Stabilant is a liquid applied literally by the drop; a little goes a long way, which is a good thing because it's hard to find and is rather expensive.

For larger plugs, sockets, and connectors, or in cases where more extreme protection is needed, you might try a moisture-sealing, nonconductive lubricant such as that used in automotive plugs and sockets. It's known generically as dielectric grease, or paste and is available in small tubs and squeeze-tubes at any auto-parts store for a couple dollars.

Dielectric grease is designed to seal and protect electrical connections even in harsh environments like under the hood of a car or in exposed trailer hitches where the wiring can be subjected to extremely forceful sprays of water--even salt water, in winter driving--so it certainly can succeed in less extreme circumstances such as in a PC. In general, dielectric grease works well, and is both cheap and readily available. But it's messy to use (similar to petroleum jelly) and hard to clean out when you disassemble a component that's been treated with it. For this reason, dielectric grease is best used on larger connectors, like power supply plugs.

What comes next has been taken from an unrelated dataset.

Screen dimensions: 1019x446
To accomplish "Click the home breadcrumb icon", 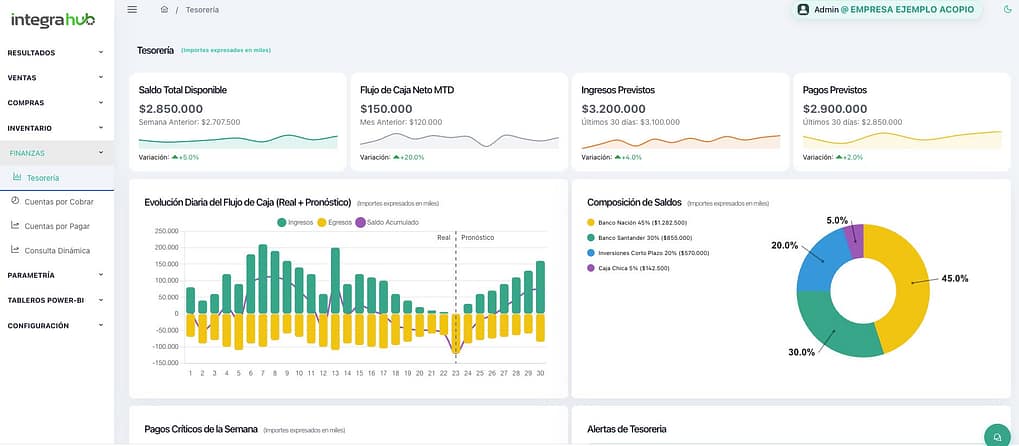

Also from the automotive industry, there are dielectric sprays, often silicone-based, that can be used to corrosion-protect larger surfaces. Although I've never heard of a dielectric silicone spray damaging a circuit board, it's possible that some formulations might contain carriers or other volatiles that could act as a solvent on some plastics, so it'd be smart to test the spray on a tiny area before spraying, say, your entire motherboard. Similarly, many spray products employ flammable propellants or other ingredients, so you'd need to make sure the PC is kept powered off until any and all potentially flammable vapors have dissipated.

There also are specialty sprays, especially from the marine and aviation industries, that are expressly designed to be applied to electronics gear. For example, the plainly named Corrosion Block spray was even used to protect electronic gear from salt-air corrosion during the production of the movies "Titanic" and "Water World." But, as with most specialty products, it's harder to find and more expensive than the generic products.